Bus crash in Austrian Alps averted after tourist applies brake
- Published
A quick-thinking French tourist has been praised for preventing a bus from plunging over a cliff in the Austrian Alps after the driver passed out.
The vehicle was travelling through the mountains in the Tyrolean Alps with 21 passengers on board when the driver, 76, collapsed, police say.
As the bus continued towards a steep cliff, the Frenchman was able to brake.
The bus crashed into a barrier at the side of the road and came to a stop. Four people were taken to hospital.
The passenger, a 65-year-old Frenchman, was sitting close to the driver when he became ill near the city of Schwaz in western Austria on Saturday, local media report.

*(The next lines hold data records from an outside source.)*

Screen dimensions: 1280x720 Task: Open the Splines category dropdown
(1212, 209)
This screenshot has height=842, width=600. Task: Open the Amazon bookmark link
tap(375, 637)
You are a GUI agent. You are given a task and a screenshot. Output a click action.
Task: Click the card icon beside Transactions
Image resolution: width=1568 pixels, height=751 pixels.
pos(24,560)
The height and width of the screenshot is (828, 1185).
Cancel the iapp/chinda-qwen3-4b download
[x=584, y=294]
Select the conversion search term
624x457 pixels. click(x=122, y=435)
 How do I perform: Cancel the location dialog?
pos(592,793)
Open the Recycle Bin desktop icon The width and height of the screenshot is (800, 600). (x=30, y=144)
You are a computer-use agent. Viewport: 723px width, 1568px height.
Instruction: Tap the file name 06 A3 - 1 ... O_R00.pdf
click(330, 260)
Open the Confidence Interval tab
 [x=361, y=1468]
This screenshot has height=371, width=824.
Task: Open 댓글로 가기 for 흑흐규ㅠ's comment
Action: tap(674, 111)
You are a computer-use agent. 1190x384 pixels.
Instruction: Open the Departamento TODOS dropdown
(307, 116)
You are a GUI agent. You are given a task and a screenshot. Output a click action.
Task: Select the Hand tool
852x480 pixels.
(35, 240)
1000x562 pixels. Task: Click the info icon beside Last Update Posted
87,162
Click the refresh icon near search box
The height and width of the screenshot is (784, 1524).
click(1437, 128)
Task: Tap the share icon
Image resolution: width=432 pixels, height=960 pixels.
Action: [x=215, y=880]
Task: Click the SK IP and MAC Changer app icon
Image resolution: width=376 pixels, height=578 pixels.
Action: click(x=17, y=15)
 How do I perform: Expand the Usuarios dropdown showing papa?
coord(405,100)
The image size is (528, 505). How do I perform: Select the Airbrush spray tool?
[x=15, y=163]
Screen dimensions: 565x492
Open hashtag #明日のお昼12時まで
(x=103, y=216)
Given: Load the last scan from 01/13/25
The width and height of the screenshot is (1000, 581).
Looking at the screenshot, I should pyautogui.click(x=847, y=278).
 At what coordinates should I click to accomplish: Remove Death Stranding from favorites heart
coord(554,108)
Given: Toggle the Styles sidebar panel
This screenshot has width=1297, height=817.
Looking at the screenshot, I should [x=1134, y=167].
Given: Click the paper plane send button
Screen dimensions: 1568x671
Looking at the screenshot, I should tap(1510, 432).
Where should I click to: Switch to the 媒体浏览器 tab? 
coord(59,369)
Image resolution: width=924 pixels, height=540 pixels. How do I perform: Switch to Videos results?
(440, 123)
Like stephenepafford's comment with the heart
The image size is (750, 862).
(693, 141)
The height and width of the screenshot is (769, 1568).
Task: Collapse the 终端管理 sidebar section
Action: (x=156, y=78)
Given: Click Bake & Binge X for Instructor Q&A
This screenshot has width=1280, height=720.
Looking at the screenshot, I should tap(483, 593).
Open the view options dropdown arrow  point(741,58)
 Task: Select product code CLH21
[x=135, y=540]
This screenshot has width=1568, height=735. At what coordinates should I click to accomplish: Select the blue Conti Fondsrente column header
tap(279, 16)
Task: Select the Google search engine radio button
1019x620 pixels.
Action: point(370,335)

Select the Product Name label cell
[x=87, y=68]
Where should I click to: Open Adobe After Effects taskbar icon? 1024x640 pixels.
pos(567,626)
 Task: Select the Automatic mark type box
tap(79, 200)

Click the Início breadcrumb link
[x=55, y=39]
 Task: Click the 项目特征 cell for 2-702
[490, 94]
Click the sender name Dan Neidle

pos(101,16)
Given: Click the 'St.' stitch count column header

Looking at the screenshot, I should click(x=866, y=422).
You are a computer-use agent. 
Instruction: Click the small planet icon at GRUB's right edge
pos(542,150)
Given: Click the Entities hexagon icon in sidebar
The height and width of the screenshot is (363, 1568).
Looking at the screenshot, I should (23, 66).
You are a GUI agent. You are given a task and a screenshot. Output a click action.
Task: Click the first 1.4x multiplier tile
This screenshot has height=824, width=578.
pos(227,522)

He then leapt from his seat as the vehicle crashed through the wooden roadside guardrail and applied the brake, leaving the bus full of passengers hanging over the cliff edge a short distance from a 100m (328ft) drop.
"We were a hair's breadth from catastrophe," a local police spokesman said, adding it was "incredible luck" that the passenger's reflexes had managed to stop the bus, AFP news agency reports.
In 2004, five tourists were killed when a coach left the road and tumbled down a 30m embankment near the village of Bad Dürrnberg, south of Salzburg, in Austria.